• [EXTRACTED ENTRIES]:
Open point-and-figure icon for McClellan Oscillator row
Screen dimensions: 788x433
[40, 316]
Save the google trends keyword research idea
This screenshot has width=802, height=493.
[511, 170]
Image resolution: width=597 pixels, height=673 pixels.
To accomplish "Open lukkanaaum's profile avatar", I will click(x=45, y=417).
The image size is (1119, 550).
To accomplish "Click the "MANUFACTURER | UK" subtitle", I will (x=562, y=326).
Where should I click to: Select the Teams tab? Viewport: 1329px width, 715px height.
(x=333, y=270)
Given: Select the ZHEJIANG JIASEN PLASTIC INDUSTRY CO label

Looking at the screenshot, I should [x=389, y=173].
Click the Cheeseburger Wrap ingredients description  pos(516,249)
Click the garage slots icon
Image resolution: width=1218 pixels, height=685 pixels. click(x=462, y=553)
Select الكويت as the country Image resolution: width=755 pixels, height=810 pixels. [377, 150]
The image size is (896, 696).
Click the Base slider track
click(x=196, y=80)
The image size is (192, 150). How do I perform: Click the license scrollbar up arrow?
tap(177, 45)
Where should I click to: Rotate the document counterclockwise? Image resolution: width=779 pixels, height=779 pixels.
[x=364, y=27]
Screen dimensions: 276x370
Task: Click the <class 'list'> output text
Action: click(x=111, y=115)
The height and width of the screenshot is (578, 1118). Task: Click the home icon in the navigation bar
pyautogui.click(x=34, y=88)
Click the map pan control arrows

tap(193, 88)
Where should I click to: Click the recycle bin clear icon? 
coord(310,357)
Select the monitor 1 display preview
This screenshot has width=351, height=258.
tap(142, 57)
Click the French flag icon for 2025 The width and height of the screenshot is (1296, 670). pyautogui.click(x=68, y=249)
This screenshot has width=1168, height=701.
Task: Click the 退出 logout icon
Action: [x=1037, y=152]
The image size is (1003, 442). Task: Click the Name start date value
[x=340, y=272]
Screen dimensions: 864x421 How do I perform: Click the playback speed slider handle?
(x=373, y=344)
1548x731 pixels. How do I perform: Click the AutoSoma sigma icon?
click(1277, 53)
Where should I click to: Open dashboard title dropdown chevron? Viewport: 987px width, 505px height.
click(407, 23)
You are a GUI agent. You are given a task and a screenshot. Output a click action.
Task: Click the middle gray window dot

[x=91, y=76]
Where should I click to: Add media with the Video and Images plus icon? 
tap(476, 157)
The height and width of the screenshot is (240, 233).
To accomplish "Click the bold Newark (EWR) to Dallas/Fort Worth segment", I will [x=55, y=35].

• [ACTION ITEM]: Each line of the listing should be printed again, exactly.

• [TASK ANSWER]:
Open point-and-figure icon for McClellan Oscillator row
Screen dimensions: 788x433
[40, 316]
Save the google trends keyword research idea
This screenshot has width=802, height=493.
[511, 170]
Image resolution: width=597 pixels, height=673 pixels.
To accomplish "Open lukkanaaum's profile avatar", I will click(x=45, y=417).
The image size is (1119, 550).
To accomplish "Click the "MANUFACTURER | UK" subtitle", I will (x=562, y=326).
Where should I click to: Select the Teams tab? Viewport: 1329px width, 715px height.
(x=333, y=270)
Given: Select the ZHEJIANG JIASEN PLASTIC INDUSTRY CO label

Looking at the screenshot, I should [x=389, y=173].
Click the Cheeseburger Wrap ingredients description  pos(516,249)
Click the garage slots icon
Image resolution: width=1218 pixels, height=685 pixels. click(x=462, y=553)
Select الكويت as the country Image resolution: width=755 pixels, height=810 pixels. [377, 150]
The image size is (896, 696).
Click the Base slider track
click(x=196, y=80)
The image size is (192, 150). How do I perform: Click the license scrollbar up arrow?
tap(177, 45)
Where should I click to: Rotate the document counterclockwise? Image resolution: width=779 pixels, height=779 pixels.
[x=364, y=27]
Screen dimensions: 276x370
Task: Click the <class 'list'> output text
Action: click(x=111, y=115)
The height and width of the screenshot is (578, 1118). Task: Click the home icon in the navigation bar
pyautogui.click(x=34, y=88)
Click the map pan control arrows

tap(193, 88)
Where should I click to: Click the recycle bin clear icon? 
coord(310,357)
Select the monitor 1 display preview
This screenshot has width=351, height=258.
tap(142, 57)
Click the French flag icon for 2025 The width and height of the screenshot is (1296, 670). pyautogui.click(x=68, y=249)
This screenshot has width=1168, height=701.
Task: Click the 退出 logout icon
Action: [x=1037, y=152]
The image size is (1003, 442). Task: Click the Name start date value
[x=340, y=272]
Screen dimensions: 864x421 How do I perform: Click the playback speed slider handle?
(x=373, y=344)
1548x731 pixels. How do I perform: Click the AutoSoma sigma icon?
click(1277, 53)
Where should I click to: Open dashboard title dropdown chevron? Viewport: 987px width, 505px height.
click(407, 23)
You are a GUI agent. You are given a task and a screenshot. Output a click action.
Task: Click the middle gray window dot

[x=91, y=76]
Where should I click to: Add media with the Video and Images plus icon? 
tap(476, 157)
The height and width of the screenshot is (240, 233).
To accomplish "Click the bold Newark (EWR) to Dallas/Fort Worth segment", I will [x=55, y=35].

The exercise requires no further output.